My boy, G$'s dreamfuck, has been getting hated on pretty bad over the last couple weeks and I will not tolerate it any longer. I have asked His Holiness Timothy Tebow to stop by and speaketh some truths to us neophytes and heathens at The Money Shot. What transpired was truly amazing, I am a believer in the mighty Tebow.
ACE: Hello Tim, it truly is a pleasure to meet you. Should I bow to you or something? Or is a handshake good?
Tim Tebow: Kiss my feet and great fortune shall come your way.
ACE: Really? What kind of fortune? I mean, I'm not gonna kiss your feet for some circumcision skins. I want some virgins.
TT: Do not question me, peasant.
ACE: You know what... Okay, give me your foot dammit.
ACE: So you are a pro-life kind of guy. Not me, I think abortions should be forced upon people. The Chinks got it right, they make great cuisine and they don't allow daughters.
TT: While I agree with your sentiment about women, life is something that is to be cherished.
ACE: What about Lane Kiffin? I know you wish that ass hole would have been aborted.
TT: He will serve an eternity in hell being ravaged by rabid hounds.
ACE: Couldn't he have just been aborted and sent straight to hell though?
TT: Do you not appreciate the gift I have given you?
ACE: What gift?
TT: For if there would be no Lane Kiffin, there would be no Layla Kiffin.
ACE: You are wise beyond your years. But seriously, why the pro-life ad?
TT: I am building an army. The apocalypse is near...
ACE: Son of a bitch, the world really is going to end December 21, 2012 isn't it?
TT: Not if I have anything to say about it.
ACE: ...that response was slightly arousing.
ACE: Back to the more earthly things. What the hell is going on with Urban Meyer?
TT: He is being punished.
ACE: For being an awesome head coach or acting like he actually cares about his family?
TT: Do you remember the movie "The Green Mile?"
ACE: Yes, I love that movie. And I'm pretty sure that is what started G$'s fascination with small rodents.
TT: What is the premise of that movie?
ACE: Umm... don't be enormous and black and try to help people because you will get fucked.
TT: Wrong, imbecile.
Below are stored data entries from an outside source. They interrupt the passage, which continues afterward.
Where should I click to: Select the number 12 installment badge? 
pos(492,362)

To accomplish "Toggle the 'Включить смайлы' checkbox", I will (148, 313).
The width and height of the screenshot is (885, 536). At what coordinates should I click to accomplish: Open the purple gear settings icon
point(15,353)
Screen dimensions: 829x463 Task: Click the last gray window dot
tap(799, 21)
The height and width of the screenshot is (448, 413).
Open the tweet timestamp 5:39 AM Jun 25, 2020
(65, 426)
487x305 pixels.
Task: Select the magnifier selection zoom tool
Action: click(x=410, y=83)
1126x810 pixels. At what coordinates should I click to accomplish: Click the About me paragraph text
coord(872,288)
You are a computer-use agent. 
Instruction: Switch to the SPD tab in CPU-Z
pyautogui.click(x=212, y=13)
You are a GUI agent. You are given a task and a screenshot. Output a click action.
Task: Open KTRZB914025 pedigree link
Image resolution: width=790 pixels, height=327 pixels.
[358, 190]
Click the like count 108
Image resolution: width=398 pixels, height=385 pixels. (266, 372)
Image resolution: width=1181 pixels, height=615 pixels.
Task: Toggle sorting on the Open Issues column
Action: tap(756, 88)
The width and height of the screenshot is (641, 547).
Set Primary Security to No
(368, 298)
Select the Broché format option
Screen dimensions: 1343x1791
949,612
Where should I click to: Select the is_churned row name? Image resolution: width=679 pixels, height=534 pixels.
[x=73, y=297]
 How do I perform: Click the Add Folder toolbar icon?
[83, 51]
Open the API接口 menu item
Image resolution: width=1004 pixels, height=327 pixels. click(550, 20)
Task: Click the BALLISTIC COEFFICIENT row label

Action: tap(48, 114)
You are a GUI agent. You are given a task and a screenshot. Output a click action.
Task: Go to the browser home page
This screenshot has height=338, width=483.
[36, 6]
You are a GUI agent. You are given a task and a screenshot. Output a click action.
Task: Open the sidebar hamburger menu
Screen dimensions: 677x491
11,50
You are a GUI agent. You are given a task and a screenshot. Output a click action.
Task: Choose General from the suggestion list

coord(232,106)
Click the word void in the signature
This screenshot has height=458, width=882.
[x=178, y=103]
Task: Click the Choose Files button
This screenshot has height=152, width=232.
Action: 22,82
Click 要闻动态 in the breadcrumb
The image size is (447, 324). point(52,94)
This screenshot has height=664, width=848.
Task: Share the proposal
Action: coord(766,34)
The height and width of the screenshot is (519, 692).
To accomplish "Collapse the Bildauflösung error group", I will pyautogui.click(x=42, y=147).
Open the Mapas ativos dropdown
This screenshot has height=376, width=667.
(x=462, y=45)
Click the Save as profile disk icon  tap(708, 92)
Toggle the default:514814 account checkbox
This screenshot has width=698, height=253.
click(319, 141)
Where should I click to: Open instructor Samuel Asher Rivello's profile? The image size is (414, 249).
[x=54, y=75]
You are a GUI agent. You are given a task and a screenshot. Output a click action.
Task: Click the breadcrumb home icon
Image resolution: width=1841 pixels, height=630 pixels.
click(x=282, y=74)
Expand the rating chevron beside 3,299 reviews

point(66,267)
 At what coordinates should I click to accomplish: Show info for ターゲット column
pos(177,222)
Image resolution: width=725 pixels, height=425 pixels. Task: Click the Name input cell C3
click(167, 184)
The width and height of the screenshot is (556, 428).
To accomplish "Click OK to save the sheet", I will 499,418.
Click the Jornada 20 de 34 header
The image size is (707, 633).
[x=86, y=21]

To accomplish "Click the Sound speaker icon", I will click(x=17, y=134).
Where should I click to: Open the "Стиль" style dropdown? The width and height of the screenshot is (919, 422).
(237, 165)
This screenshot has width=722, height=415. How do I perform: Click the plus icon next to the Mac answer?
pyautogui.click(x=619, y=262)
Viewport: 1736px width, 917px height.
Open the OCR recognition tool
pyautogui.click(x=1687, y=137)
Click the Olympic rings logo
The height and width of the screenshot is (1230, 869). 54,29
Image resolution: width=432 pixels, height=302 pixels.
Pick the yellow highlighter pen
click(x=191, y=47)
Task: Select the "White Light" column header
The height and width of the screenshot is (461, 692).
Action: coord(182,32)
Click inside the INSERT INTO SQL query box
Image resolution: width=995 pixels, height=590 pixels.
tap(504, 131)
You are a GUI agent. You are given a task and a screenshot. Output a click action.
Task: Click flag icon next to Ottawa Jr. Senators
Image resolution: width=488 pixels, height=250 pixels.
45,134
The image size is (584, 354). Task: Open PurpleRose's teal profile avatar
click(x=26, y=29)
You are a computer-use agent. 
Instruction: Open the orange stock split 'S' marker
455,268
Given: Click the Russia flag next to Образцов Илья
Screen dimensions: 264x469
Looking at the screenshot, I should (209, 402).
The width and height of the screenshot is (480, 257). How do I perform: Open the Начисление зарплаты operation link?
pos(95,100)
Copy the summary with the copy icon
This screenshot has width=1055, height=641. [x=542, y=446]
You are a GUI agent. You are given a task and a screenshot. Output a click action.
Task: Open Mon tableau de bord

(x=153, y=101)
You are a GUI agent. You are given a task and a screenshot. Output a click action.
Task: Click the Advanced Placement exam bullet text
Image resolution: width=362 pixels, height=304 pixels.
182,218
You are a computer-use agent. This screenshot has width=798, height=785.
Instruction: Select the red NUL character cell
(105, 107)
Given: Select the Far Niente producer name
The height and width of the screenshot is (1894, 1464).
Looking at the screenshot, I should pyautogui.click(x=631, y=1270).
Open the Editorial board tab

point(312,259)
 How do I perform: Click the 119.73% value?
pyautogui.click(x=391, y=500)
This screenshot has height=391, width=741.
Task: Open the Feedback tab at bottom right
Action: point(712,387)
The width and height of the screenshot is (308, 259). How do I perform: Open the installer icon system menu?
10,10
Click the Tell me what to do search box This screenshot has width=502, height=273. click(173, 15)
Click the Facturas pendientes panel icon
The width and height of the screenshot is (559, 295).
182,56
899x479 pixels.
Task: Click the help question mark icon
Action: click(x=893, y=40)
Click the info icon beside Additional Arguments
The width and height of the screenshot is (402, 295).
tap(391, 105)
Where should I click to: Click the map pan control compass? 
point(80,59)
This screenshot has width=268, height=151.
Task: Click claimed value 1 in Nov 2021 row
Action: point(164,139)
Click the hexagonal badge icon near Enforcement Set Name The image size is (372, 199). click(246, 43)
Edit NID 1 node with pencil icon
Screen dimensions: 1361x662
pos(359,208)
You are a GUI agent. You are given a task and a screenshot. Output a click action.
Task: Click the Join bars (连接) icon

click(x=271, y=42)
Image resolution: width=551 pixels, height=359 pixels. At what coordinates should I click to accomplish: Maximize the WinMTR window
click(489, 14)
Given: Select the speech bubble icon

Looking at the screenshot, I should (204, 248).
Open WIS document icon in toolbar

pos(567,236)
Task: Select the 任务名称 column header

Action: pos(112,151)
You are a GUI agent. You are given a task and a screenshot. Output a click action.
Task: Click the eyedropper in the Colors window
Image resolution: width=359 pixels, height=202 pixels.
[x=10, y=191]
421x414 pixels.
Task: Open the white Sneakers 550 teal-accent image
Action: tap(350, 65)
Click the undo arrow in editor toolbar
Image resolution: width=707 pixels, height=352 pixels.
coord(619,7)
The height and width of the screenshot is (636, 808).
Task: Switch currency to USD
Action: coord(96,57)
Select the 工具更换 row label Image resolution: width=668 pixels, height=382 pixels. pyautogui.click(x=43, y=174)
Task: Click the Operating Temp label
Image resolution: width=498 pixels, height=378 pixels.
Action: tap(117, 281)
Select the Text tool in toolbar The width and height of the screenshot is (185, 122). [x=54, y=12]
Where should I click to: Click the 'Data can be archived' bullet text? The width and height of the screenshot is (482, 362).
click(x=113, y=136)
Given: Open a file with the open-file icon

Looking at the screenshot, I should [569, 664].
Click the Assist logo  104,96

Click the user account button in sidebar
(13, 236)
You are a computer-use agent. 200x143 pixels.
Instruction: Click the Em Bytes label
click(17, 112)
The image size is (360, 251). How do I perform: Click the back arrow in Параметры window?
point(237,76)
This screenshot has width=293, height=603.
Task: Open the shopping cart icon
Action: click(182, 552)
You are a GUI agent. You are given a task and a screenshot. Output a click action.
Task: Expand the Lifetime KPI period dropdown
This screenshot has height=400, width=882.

You will remember that Paul Edgecomb was cursed to die only after watching everyone important to him die first because he killed John Coffey. God punished him for killing an angel. Do you now know?
ACE: So... why would God make an angel so dumb? I mean, the guy couldn't even read or write. I thought God hated retards, why would he make one an angel?
TT: Hush, you simpleton. When I suffered that concussion causing hit against Kentucky, I was temporarily dead. God brought me back, but he is punishing Urban Meyer. It was only Meyer's greed that kept me out on that field when up by 30 points.
ACE: Wait, so you actually died from that concussion? What a pussy.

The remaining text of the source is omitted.